■ **GIVEN TEXT**
=======
Appellees operated business establishments on the Mobile Causeway in Baldwin County. They were outside the city limits, but were within the city's police jurisdiction.

The appellees filed their bill of complaint seeking a declaratory judgment on the validity of the license taxes they were paying, an injunction against the future collection of the taxes, and an accounting and refund of the taxes collected by Mobile under the ordinances. These specific prayers for relief were accompanied by a general prayer also.

All of the argued assignments of error are concerned with preliminary or procedural matters and the merits are not directly contested.

The first assignment of error is that the trial court erred in overruling the demurrer to the bill and each aspect thereof. The trial court merely overruled the demurrer to the bill of complaint. This is a general decree and such a decree constitutes only a ruling on the demurrer addressed to the bill as a whole. Pak-A-Sak of Alabama, Inc. v. Lauten, 271 Ala. 276, 123 So.2d 122; Rowe v. Rowe, 256 Ala. 491, 55 So.2d 749.

*253 The main purpose of the bill was to secure a declaratory judgment on the constitutionality of the ordinances. Subject to exceptions not here applicable, the rule is that where the bill for declaratory judgment shows a bona fide justiciable controversy which should be settled, the demurrer thereto should be overruled and a declaration of rights made and entered only after answer and on such evidence as the parties may deem proper to introduce on submission for final decree. City of Mobile v. Jax Distributing Co., 267 Ala. 289, 101 So.2d 295; East Gadsden Bank v. Bagwell, 273 Ala. 441, 143 So.2d 438; Moore v. City of Fairhope, 275 Ala. 506, 156 So.2d 366.

Here, a bona fide justiciable controversy was raised by the allegations of the bill and the demurrer was properly overruled. Authorities supra.

The other argued assignments charge error in connection with the issuing of the decree pro confesso or the refusal of the court to set it aside. A condensed statement of facts reveals that the bill was filed in 1955 and interrogatories were also filed. Interrogatories Nos. 36, 37 and 43 sought information as to what the cost of police protection for this territory was to the city. Those questions were proper under the decision in Hawkins v. City of Prichard, 249 Ala. 234, 30 So.2d 659, where we held that a city cannot tax for revenue in its police jurisdiction.

Appellees filed a motion to require appellant to answer the interrogatories and the court ordered appellant to answer within twenty days from June 20, 1955. Appellant answered on August 22 (late) that on advice of counsel, it declined to answer. After a hearing, a default judgment was entered, conditioned that it would not take effect for twenty days if appellant answered. A demurrer to the bill was filed and later submitted for decree on April 9, 1956.

According to the record, no other action was taken until 1964, and in November, 1964, the demurrer was overruled. In December, appellant filed its answer denying that taxes were then being collected; but admitting that they had been collected from September, 1954, to March, 1956.
=======
■ **DATA SHOWN**
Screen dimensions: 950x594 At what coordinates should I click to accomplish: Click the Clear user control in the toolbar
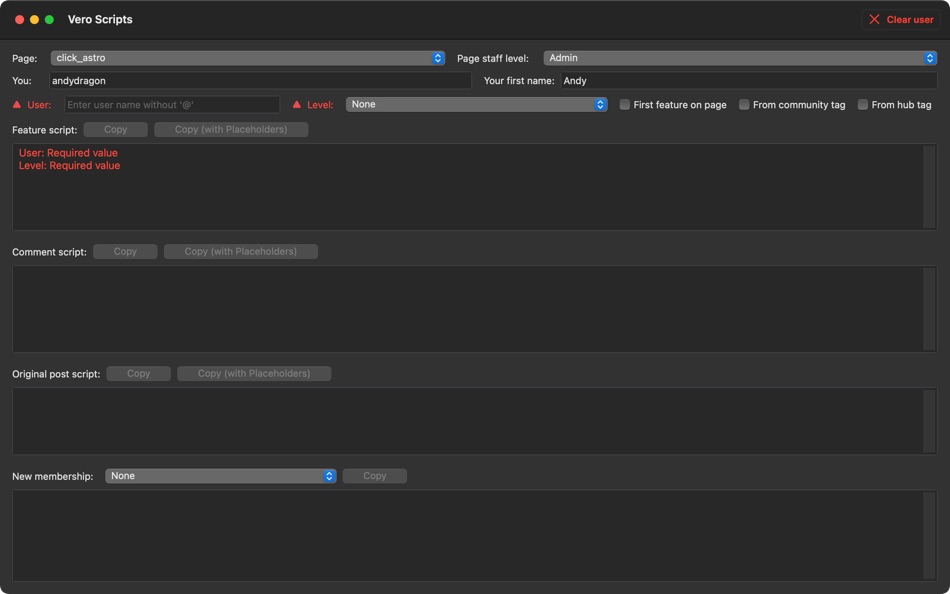pyautogui.click(x=900, y=19)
=======
■ **WRITTEN REQUEST 1**
From the court opinion on Mobile's license taxes, extract the stretch from "Appellees filed a" through "to March, 1956.".
■ **WRITTEN REQUEST 2**
In the court opinion on Mobile's license taxes, where did the appellees operate their business establishments?
■ **WRITTEN REQUEST 3**
Proceed with the court opinion on Mobile's license taxes from the point where it stops.

■ **TASK RESPONSE 1**
Appellees filed a motion to require appellant to answer the interrogatories and the court ordered appellant to answer within twenty days from June 20, 1955. Appellant answered on August 22 (late) that on advice of counsel, it declined to answer. After a hearing, a default judgment was entered, conditioned that it would not take effect for twenty days if appellant answered. A demurrer to the bill was filed and later submitted for decree on April 9, 1956.

According to the record, no other action was taken until 1964, and in November, 1964, the demurrer was overruled. In December, appellant filed its answer denying that taxes were then being collected; but admitting that they had been collected from September, 1954, to March, 1956.

■ **TASK RESPONSE 2**
On the Mobile Causeway in Baldwin County.

■ **TASK RESPONSE 3**
On December 14, 1964, the appellees filed a motion for a final decree because of appellant's failure to answer the interrogatories. Noting that a similar order requiring answer had been made in 1955, the trial judge ordered that the respondent file answers to the unanswered interrogatories by 11:00 A. M. on December 16, 1964.

The record indicates that the answers were filed at 11:37 A. M. on the date ordered. The judge, after a hearing on the appellees' motion for a decree pro confesso, ruled that the answers that were filed were incomplete, evasive, and did not fully answer the interrogatories, and the allegations of the complaint were taken as confessed. The appellant moved to set aside the decree pro confesso and, as a ground, asserted a desire to answer. This was denied.

On the 17th of December, appellees introduced testimony from the office of the clerk, charged with the collection of the taxes, as to the amounts that had been collected from the appellees. The ordinances under which the taxes were collected were also presented to the court. Appellant did not contest this evidence.

A final decree was entered on December 17, 1964, granting money judgments to the complainants and declaring the ordinances, as applied to these appellees, were invalid and void. A motion for rehearing was filed and the appellees' motion to strike the same was granted.

The thrust of appellant's argument is that the trial court's finding that the answers to the interrogatories were incomplete and evasive was an abuse of discretion and constituted error. We cannot agree with this contention.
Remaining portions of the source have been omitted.